Start of Available data
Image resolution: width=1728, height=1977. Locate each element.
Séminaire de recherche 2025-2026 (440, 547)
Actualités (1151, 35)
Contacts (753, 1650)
End of Available data
Start of Available data
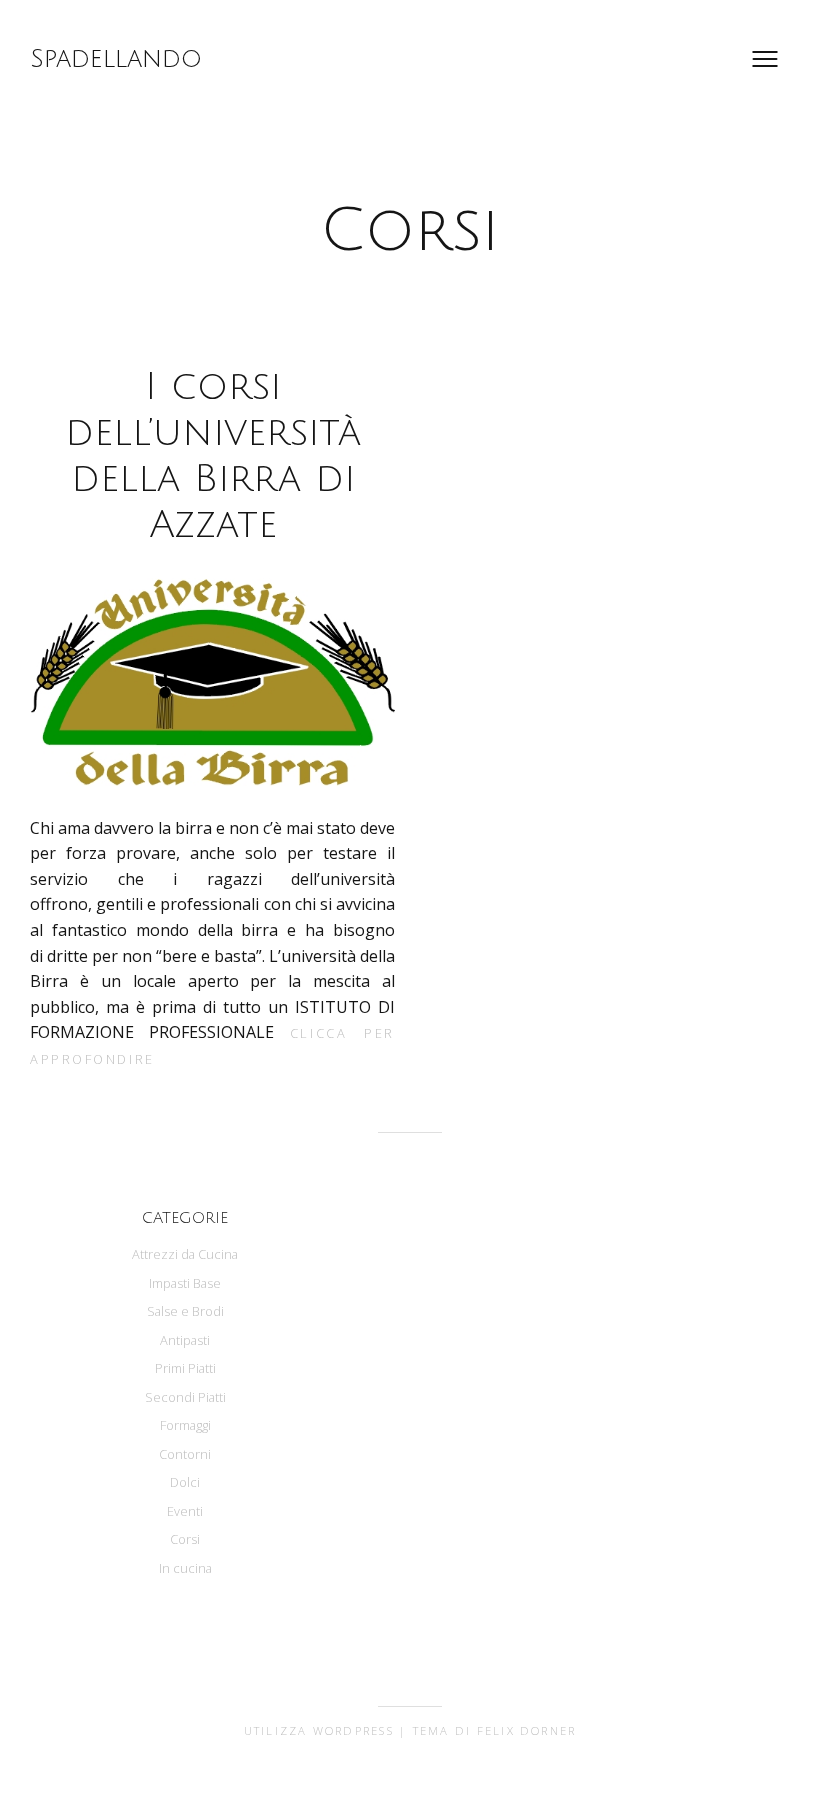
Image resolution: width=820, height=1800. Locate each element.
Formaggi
End of Available data
▶ _Task brief_
Copy, exactly and only, the lines above that begin with the one containing "Séminaire de recherche 2025-2026 (440, 547)" and finish with the one containing "Contacts (753, 1650)".

▶ _Written solution_
Séminaire de recherche 2025-2026 (440, 547)
Actualités (1151, 35)
Contacts (753, 1650)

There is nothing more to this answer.